Kendati demikian, Gus Dur tak ambil pusing. Ia terus tampil “nyeleneh” dan membuat kejutan. Gus Dur terkenal aktif pula dalam pengkajian sastra, film, dan budaya di Ibu Kota Jakarta. Untuk itu, tiap kunjungannya ke pesantren-pesantren, masalah sastra, film, dan budaya sering menjadi ulasan utama. Termasuk saat dirinya menulis di media massa nasional. Analisisnya terkait film begitu tajam dan disukai.

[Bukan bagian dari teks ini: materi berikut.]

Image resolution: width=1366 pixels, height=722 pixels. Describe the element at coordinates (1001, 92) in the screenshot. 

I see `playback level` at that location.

Gerakannya yang “nyeleneh” menjadikan Gus Dur sebagai pemimpin langka yang tiada duanya. Ia istimewa. Keistimewaan itu dimunculkan pula saat Gus Dur menjadi orang nomor satu di Indonesia. Gus Dur ikut menjadi pemeran utama dalam film dokumenter bertajuk High Noon in Jakarta (2001).

Film karya sutradara Curtis Levy dan editornya Stewart Young menarasikan kisah keberanian Gus Dur dalam melawan politisi bandit. Penggarapannya dilakukan saat Gus Dur menjabat sebagai Presiden RI keempat (1999-2001).

“Kemudian dilayar terpampang teks berbunyi High Noon in Jakarta. Apakah teks itu ada hubungan dengan sebuah film koboi dari Hollywood tahun 1950-an yang berjudul High Noon? Film itu bertutur tentang seorang sherif penegak hukum dan keamanan di sebuah kota kecil di Amerika Serikat abad lalu, yang diperankan aktor Gery Cooper didampingi oleh aktris Grace Kelly yang berperan sebagai istrinya. Sherif itu tidak takut menghadapi lawan-lawannya. Ia menunggu mereka untuk duel pistol. Ternyata Gus Dura mat menyukai film High Noon,” tulis Rosihan Anwar dalam buku Sejarah Kecil “Petite Histoire” Indonesia Jilid 1 (2004).

Jalannya film High Noon in Jakarta memang memiliki kesamaan. Film itu banyak bercerita terkait pergolakan politik di Jakarta. Gus Dur kala itu menghadapi serangan dari segala sisi, dari DPR hingga elite partai politik. Tapi, Gus Dur berdiri sebagai pemimpin tengguh pemberani. Ia bagaikan seorang sheriff dalam film High Noon.

Ia membuktikan bahwa dirinya sebagai negarawan sejati. Alhasil, film tersebut semakin menguatkan citra seorang Gus Dur sebagai pecinta film sejati. Karenanya, paripurnalah keterlibatan Gus Dur di dunia film. Ia dapat menjelma menjadi penonton, kritikus, dan pemain film. Guna mengenang keterlibatannya di film High Noon in Jakarta, berikut celetukan kesohor yang paling diingat khalayak:

“Presiden pertama gila wanita, presiden kedua gila harta, presiden ketiga betul-betul gila, presiden keempat bikin tiap orang jadi gila.”